“What the heck is RESPA?”
Many attorneys try to handle real estate matters in addition to their regular practice. Very few lawyers are aware of the complexities of the Real Estate Settlement and Procedures Act (RESPA) enforced by the Department of Housing and Urban Development (HUD.)
RESPA statutes are consumer protection laws that impact virtually all single family to four family homes. RESPA compliance issues and the remedies available to borrowers who have been victimized by unscrupulous mortgage lenders, title companies and other real estate settlement providers are a real challenge. Even for full-time real estate attorneys, RESPA is a very complex statute. You must be careful and ask questions of the attorney you choose in order to make sure you get the proper legal protection that the RESPA statute i is designed to accomplish. Consumers and Businesses alike are protected when RESPA is in compliance.
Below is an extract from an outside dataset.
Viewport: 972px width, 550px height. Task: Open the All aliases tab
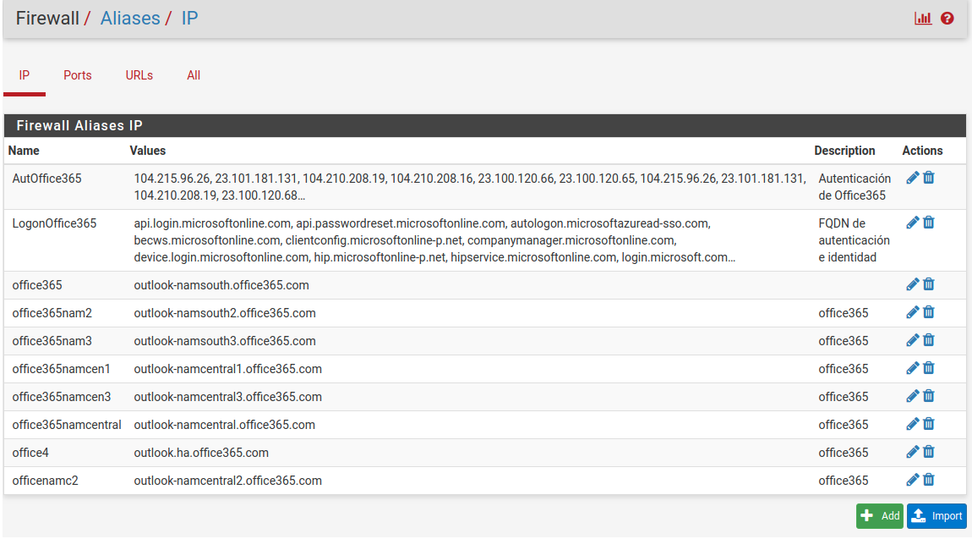[194, 75]
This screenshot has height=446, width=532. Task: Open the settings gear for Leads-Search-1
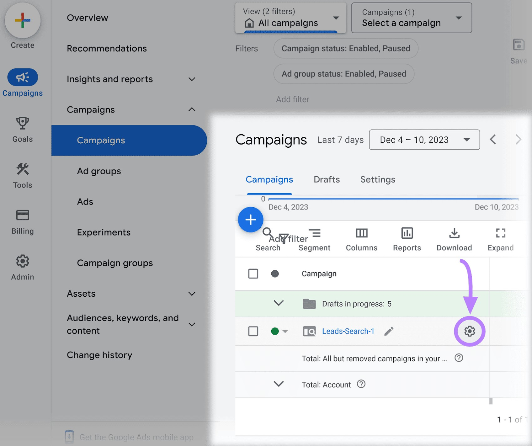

“What RESPA experience do you have?”
No doubt about it. Start with the big one. Real estate laws and regulations are complicated enough without adding RESPA to the equation. Have they prepared marketing agreements that comply? Have they attended RESPA specific training courses and seminars? Have they kept abreast of the most recent HUD guidelines and court cases nationally regarding RESPA? How many RESPA cases and clients have they handled? What types of RESPA cases did they handle? Were the issues similar to yours? What were their results? Don’t be shy!
Question # 2
“What type of reputation does the attorney have?”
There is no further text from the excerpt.